Exercise prompt —
Render the data from the line with "The height and" up to and including the line with "click(837, 71)" as a JSON list of strings, with one string per line and blank lines skipped. Leave the pictures out of your answer.

Material provided —

▽

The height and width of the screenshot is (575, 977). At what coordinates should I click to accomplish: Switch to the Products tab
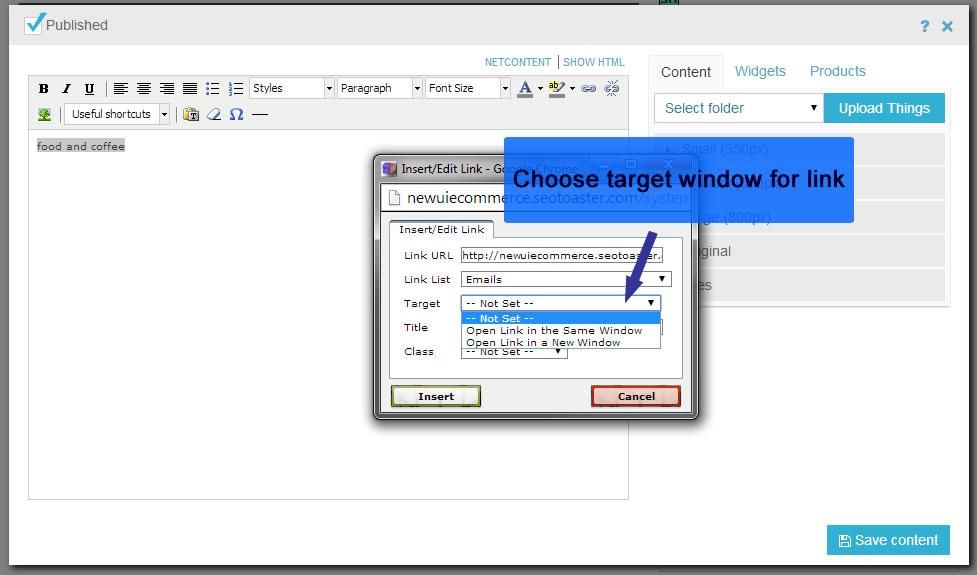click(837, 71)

△
▽

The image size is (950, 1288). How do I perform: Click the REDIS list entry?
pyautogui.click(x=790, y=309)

△
▽

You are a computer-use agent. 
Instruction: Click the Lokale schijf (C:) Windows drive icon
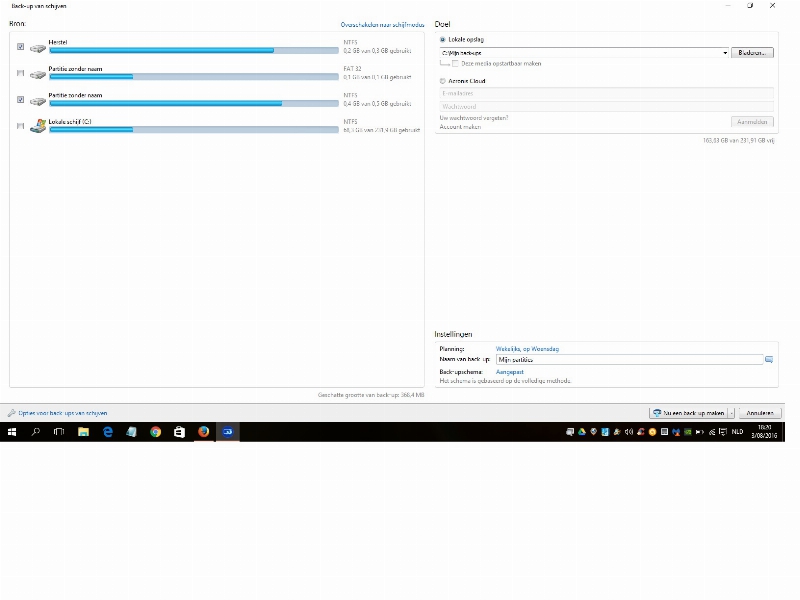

△

Solved exercise —
[
  "The height and width of the screenshot is (575, 977). At what coordinates should I click to accomplish: Switch to the Products tab",
  "click(837, 71)"
]